*Goal of the exercise:*
Exactly the lines from the one with "Select the Price (BTC) metric tab" through the end of the data below must be set down, and no pictures with them.

*The input:*
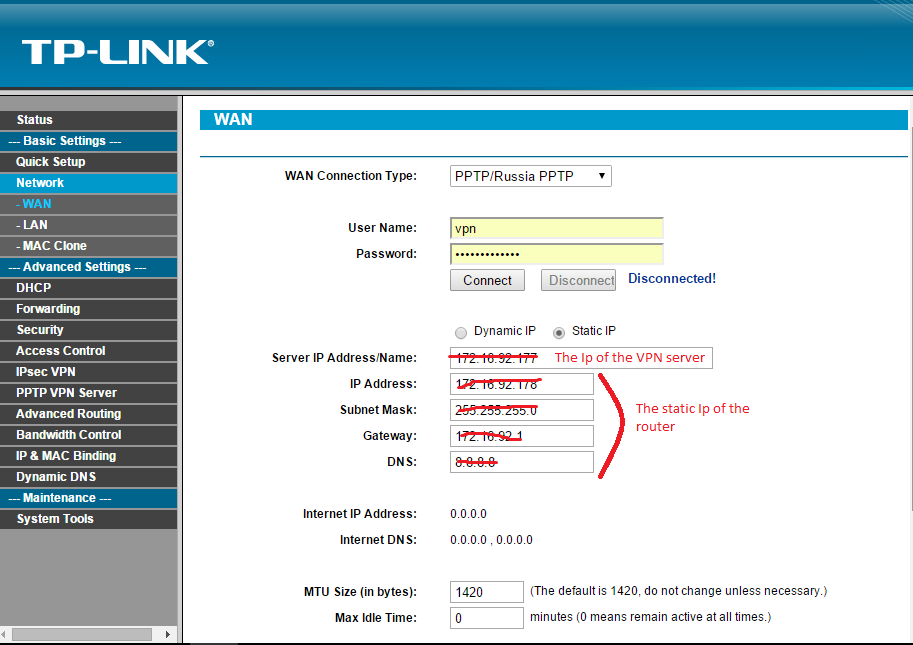Select the Dynamic IP radio button

pos(461,332)
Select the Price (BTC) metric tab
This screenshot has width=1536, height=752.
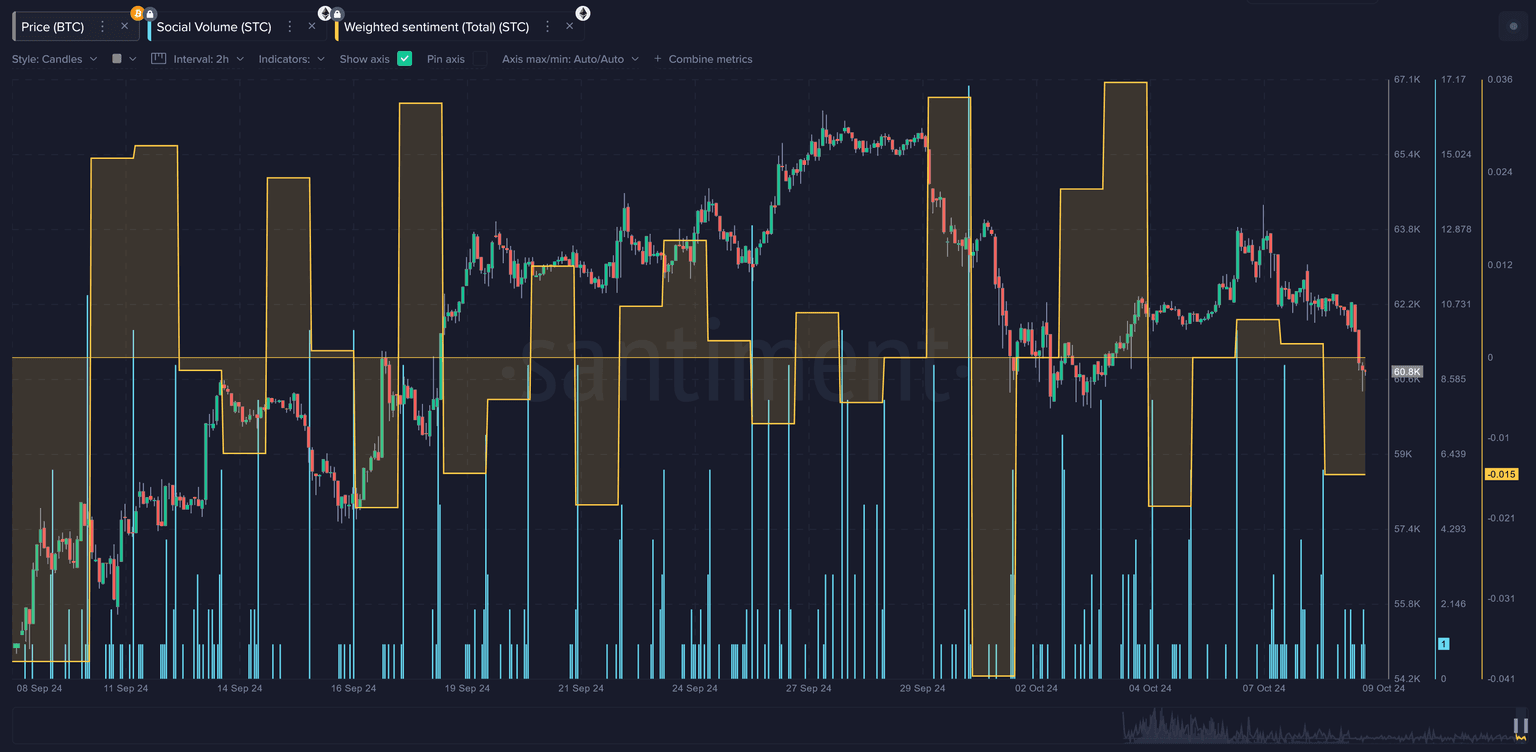tap(53, 27)
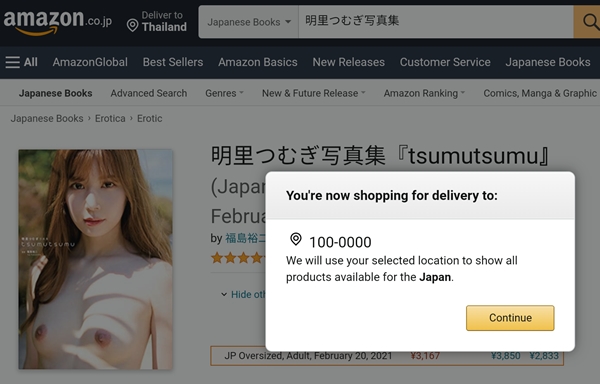Expand the New & Future Release menu
This screenshot has width=600, height=384.
click(x=314, y=93)
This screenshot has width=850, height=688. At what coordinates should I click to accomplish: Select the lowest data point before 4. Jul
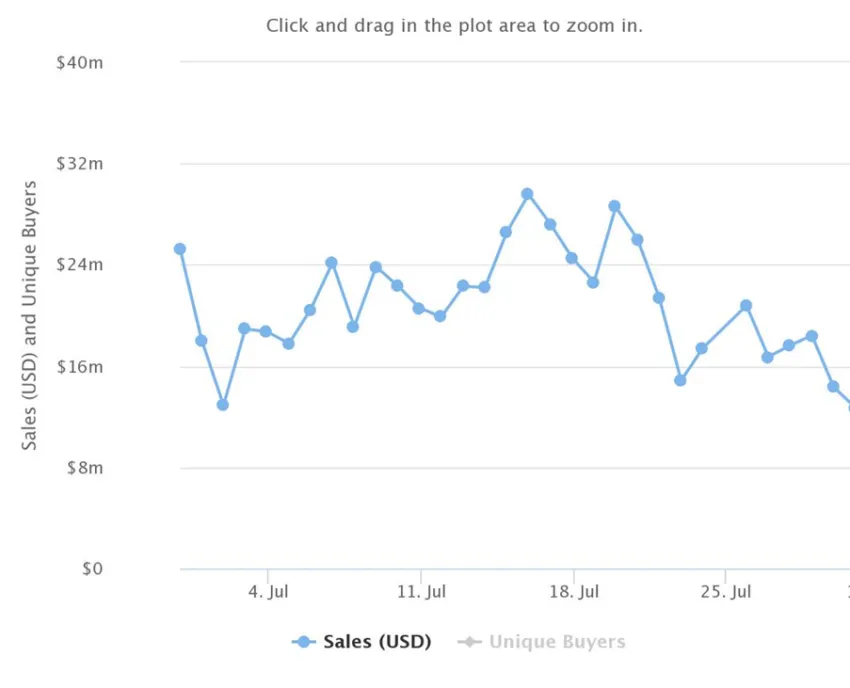[223, 404]

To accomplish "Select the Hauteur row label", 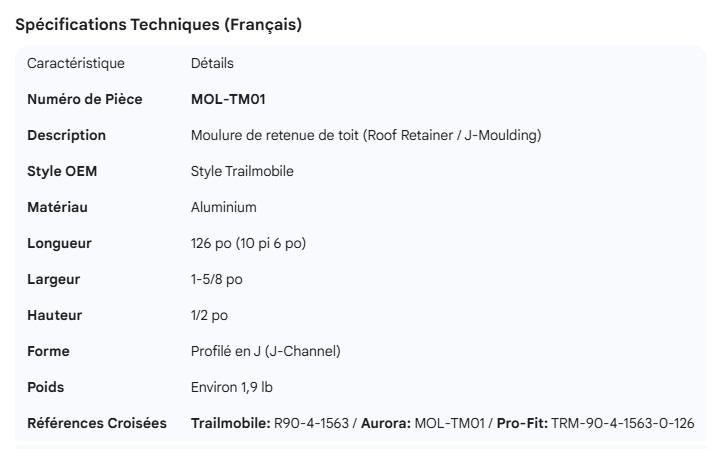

*Response box:*
Select the Price (BTC) metric tab
This screenshot has width=1536, height=752.
tap(53, 27)
Expand the New & Future Release menu
This screenshot has width=600, height=384.
click(x=314, y=93)
This screenshot has width=850, height=688. At what coordinates should I click to accomplish: Select the lowest data point before 4. Jul
[223, 404]

To accomplish "Select the Hauteur row label", 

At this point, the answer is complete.